- Born: William Foley
- Education: Indiana University Bloomington
- Occupations: Photojournalist, lecturer and speaker
- Spouse: Cary Vaughan
- Awards: Pulitzer Prize for Spot News Photography (1983) International Press Freedom Award (1991)

= Bill Foley (photojournalist) =

American photojournalist

William Foley is an American photojournalist whose work has been recognized by several national and international awards, including a Pulitzer Prize and International Press Freedom Awards. He has worked on assignment in 47 countries, with a particular focus on the Middle East, and currently lectures in fine arts (photography).

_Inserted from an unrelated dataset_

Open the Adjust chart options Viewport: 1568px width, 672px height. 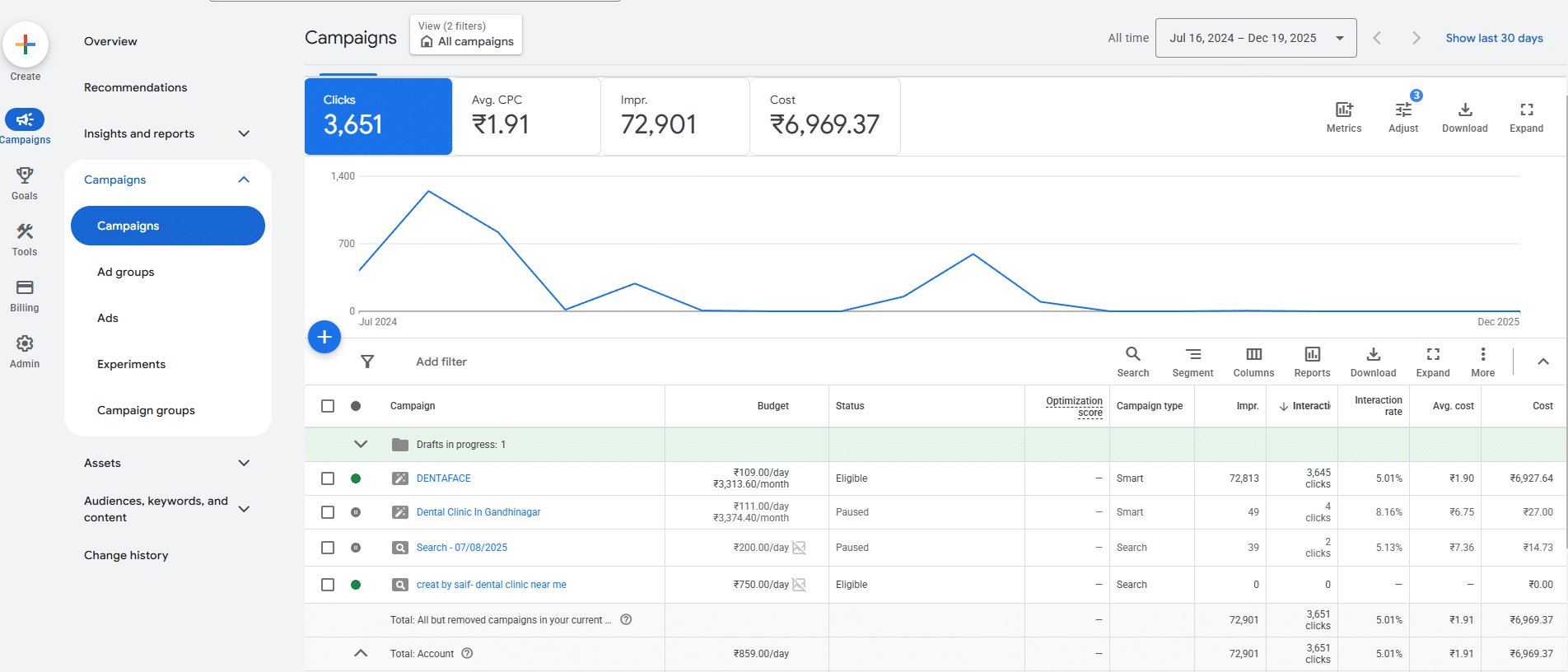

==Photojournalist career==
Completing his studies at Indiana University Bloomington in 1978, Foley left Indiana and took a $99 one-way flight to Amsterdam, where he began to tour Europe. In London, he met photo editor Horst Faas, then the Associated Press (AP) photo chief for the Middle East and Europe. Faas sent Foley on assignment to Egypt, where he worked for the next several years, primarily covering the presidency of Anwar Sadat. Foley was present at the 6 October 1981 military parade in which Sadat was assassinated, and photographed him only moments before his death, calling the photograph "The Last Smile".

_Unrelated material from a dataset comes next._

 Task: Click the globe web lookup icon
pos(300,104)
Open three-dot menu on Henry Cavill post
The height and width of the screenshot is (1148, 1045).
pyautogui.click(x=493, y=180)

At Sabra and the Shatila refugee camp in Beirut, Lebanon in September 1982, Foley shot a "series of pictures of victims and survivors of the [[Sabra and Shatila massacre|[Sabra and Shatila] massacre]]", for which he and AP won the 1983 Pulitzer Prize for Spot News Photography. He later described the scene he found upon entering the camp after the departure of the Christian militiamen who had been guarding its gates:

Nothing was moving. In a place where I had made many friends, and hundreds of photographs, it was many things, but never silent. Usually, kids were yelling and playing, women were talking, dogs were barking, cars horns were honking ... but, on this morning, all was quiet. I was surrounded by piles of what, at first glance, looked like garbage, but as my brain started to work, I realized it was piles of corpses. The smell of decay was everywhere, as many of those killed had been dead for over 24 hours, in the September heat.

From 1984 to 1990, he worked as a contract photographer for Time, covering stories including the Palestinian intifada, Operation Desert Shield, the Iran–Iraq War, and Nelson Mandela's first visit to New York City. He has also done photographic project for the New York-based Children's Aid Society and the UK-based Save the Children.

For his efforts to free Hezbollah hostage and Beirut AP colleague Terry A. Anderson, Foley received one of the first International Press Freedom Awards from the Committee to Protect Journalists in 1991, along with his wife Cary Vaughan.

==Academic career==
He currently works as an Assistant Professor of Photography at Marian University in Indianapolis. He also taught for five years as an adjunct professor at New York University’s Tisch School of the Arts.